提示された文章:
☆ ☆ ☆ ☆
はりねずみ通信

2017.02.04

よりよく生きる2

人間と同様、動物も高齢化が進んでいる。
色々な病気を克服することができると、長生きするのは人間と同じである。すると、さまざまな問題が生じてくる。
高齢期の動物に行う治療には、舵取りの難しい点が多くある。
何らかの手術が必要なときは、それをすることのメリットとデメリットを十分考慮しなければならない。
残りの寿命と兼ね合い、高齢期の麻酔のリスク、外科侵襲に対する体力の有無・・、いろいろな問題が立ちはだかる。

Uさんの猫、チャーリーは、肛門周囲に切除できないほどの腫瘍ができた。そのため、排便困難を起こして来院されたのだった。内科的治療で、かろうじて排便の問題は改善したが、腫瘍が進行し、ついには尿が出なくなった。腫瘍が尿道を塞いでしまったのである。
カテーテルも入らない状態になったため、尿路をどう確保するか。Uさんと相談して、膀胱皮膚瘻を作ることにした(医学的にはいろいろなアプローチがあると思うが、Uさんの介護がしやすい方法を選択した)。

その結果、排尿の問題は解決され、チャーリーは寿命の最後を落ちついて過ごすことができた。
数日前に亡くなったのだが、Uさんは「チャーリーが排尿困難の苦しさを回避でき、穏やかな最期を迎えられた」と喜んでおられた。

病気を治す、という観点からはベストとは言えないかもしれないが、よりよく過ごす選択肢はある。
どれだけ低侵襲に治療できるか、麻酔のリスクを最小限にできるか、さまざまな治療法の習得など、終わりのない課題であるが、どんな場合でも最後まで最良の選択ができるようにしたいと思っている。
☆ ☆ ☆ ☆
データ抜粋:
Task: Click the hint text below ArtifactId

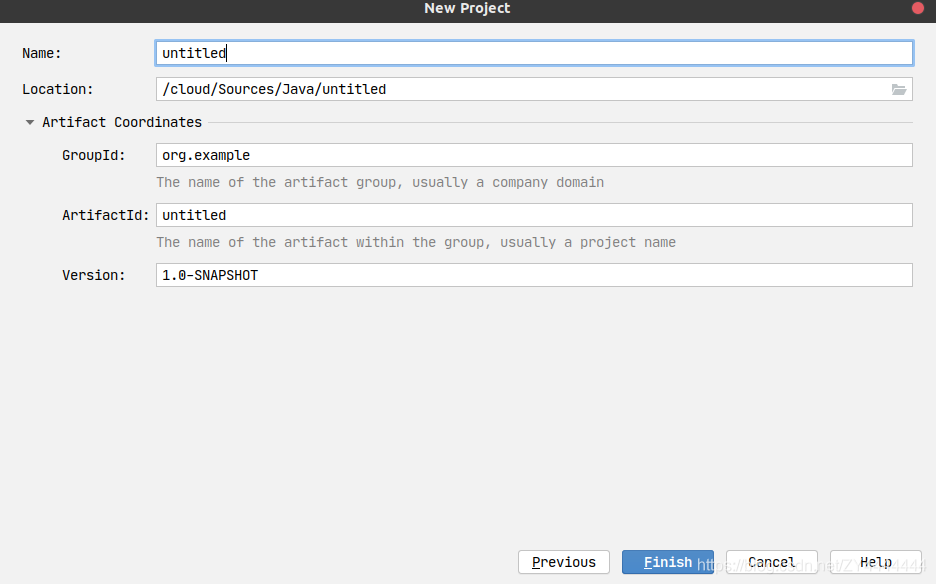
☆ ☆ ☆ ☆
課題について:
提示された文章の「残りの寿命と兼ね合い、高齢期」から「ちついて過ごすことができた。」まで（「ちついて過ごすことができた。」も含む）を、「Uさん」を「飼い主さん」に替えて書き直してください。

解答例:
残りの寿命と兼ね合い、高齢期の麻酔のリスク、外科侵襲に対する体力の有無・・、いろいろな問題が立ちはだかる。

飼い主さんの猫、チャーリーは、肛門周囲に切除できないほどの腫瘍ができた。そのため、排便困難を起こして来院されたのだった。内科的治療で、かろうじて排便の問題は改善したが、腫瘍が進行し、ついには尿が出なくなった。腫瘍が尿道を塞いでしまったのである。
カテーテルも入らない状態になったため、尿路をどう確保するか。飼い主さんと相談して、膀胱皮膚瘻を作ることにした(医学的にはいろいろなアプローチがあると思うが、飼い主さんの介護がしやすい方法を選択した)。

その結果、排尿の問題は解決され、チャーリーは寿命の最後を落ちついて過ごすことができた。